While in the Police service, Arase served in various capacities, including being the Commissioner of Police in Akwa Ibom State. Arase was also the Principal Secretary to the former Inspector-General of Police, Tarfa Balogun, at the Louis Edet House, under the President Olusegun Obasanjo administration, as well as serving in the intelligence gathering unit as Assistant Inspector-General. He is a Fellow of the Nigerian Defence Academy and had served in Namibia during the United Nations peacekeeping operation. Arase was appointed as the IG of the Police under the Goodluck Jonathan Administration. One of the infamous happenings under his watch as the IG of police was the Agatu Massacre in Benue State, Nigeria, by armed Herdsmen, to which President Goodluck Jonathan sent him to Agatu to assess the damage.

Arase retired from the force on 21 June 2016. On 21 June 2016, President Muhammadu Buhari appointed Ibrahim Kpotum Idris as Acting Inspector General of the Nigeria Police Force. After his retirement from Police service, Arase was appointed Chairman of a Task Force responsible for the implementation of a state Anti-Community Development Association Law in Edo State.
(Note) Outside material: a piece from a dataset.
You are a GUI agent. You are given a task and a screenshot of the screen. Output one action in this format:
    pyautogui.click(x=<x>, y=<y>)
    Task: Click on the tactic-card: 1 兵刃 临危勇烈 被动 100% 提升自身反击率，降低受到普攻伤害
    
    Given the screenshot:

Arase dedicated his post-retirement undertakings to legal practice, Security Consultancy with organizations such as the Office of the National Security Adviser (ONSA), the European Centre for Electoral Support, the Human Rights Centre at the University of Oslo, Public Speaking, Research and other Academic engagements. He is a member of the Committee on Prevention of Torture, Geneva Switzerland currently developing a universal protocol on Investigative Techniques. On 24 January 2023, Arase was appointed Chairman of the Nigeria Police Service Commission by President Muhammadu Buhari.

Arase died on 31 August 2025, at the age of 69.

==Awards==
In October 2022, a Nigerian national honour of Commander of the Order of the Federal Republic (CFR) was conferred on him by President Muhammadu Buhari.